[Data in this exercise]

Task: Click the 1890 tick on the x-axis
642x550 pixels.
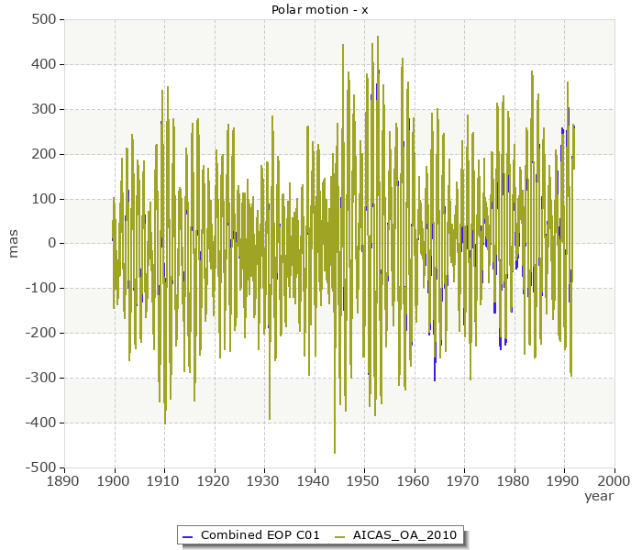Action: click(64, 479)
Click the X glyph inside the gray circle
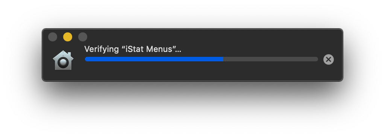385x137 pixels. pyautogui.click(x=329, y=59)
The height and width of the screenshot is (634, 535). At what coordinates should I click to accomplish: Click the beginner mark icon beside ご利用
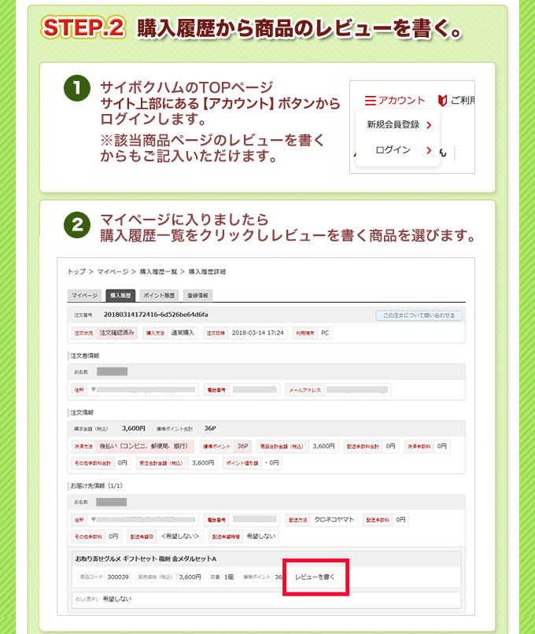(441, 101)
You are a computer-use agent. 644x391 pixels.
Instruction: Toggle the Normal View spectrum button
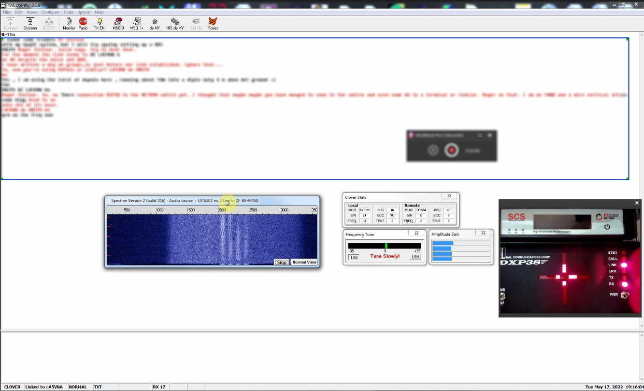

[Required action]
All entries should be reproduced exactly; no picture belongs in the result.

[Task solution]
Task: Click the 1890 tick on the x-axis
642x550 pixels.
Action: click(64, 479)
Click the X glyph inside the gray circle
385x137 pixels. pyautogui.click(x=329, y=59)
The height and width of the screenshot is (634, 535). At what coordinates should I click to accomplish: Click the beginner mark icon beside ご利用
(441, 101)
You are a computer-use agent. 644x391 pixels.
Instruction: Toggle the Normal View spectrum button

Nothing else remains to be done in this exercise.